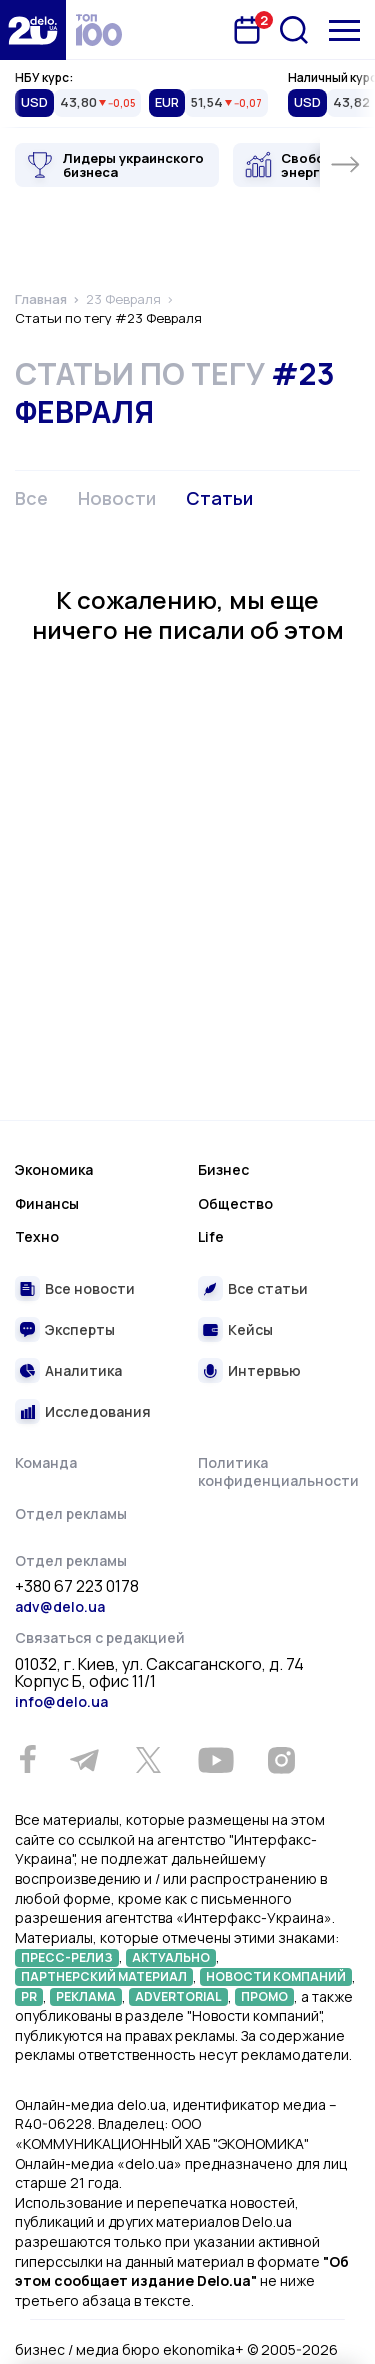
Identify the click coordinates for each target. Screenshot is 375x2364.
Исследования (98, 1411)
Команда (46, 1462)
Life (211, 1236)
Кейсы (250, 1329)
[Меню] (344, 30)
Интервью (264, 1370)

....................

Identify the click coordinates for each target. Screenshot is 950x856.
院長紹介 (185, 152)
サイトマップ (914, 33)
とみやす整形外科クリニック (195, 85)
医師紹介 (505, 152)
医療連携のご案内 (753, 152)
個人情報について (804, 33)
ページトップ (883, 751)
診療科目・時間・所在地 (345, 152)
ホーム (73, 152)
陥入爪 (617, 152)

....................

▸ **The problem**: Which of the lines above contain the word "click"? Copy each of them in full.

▸ **The answer**:
Identify the click coordinates for each target. Screenshot is 375x2364.
Identify the click coordinates for each target. Screenshot is 950x856.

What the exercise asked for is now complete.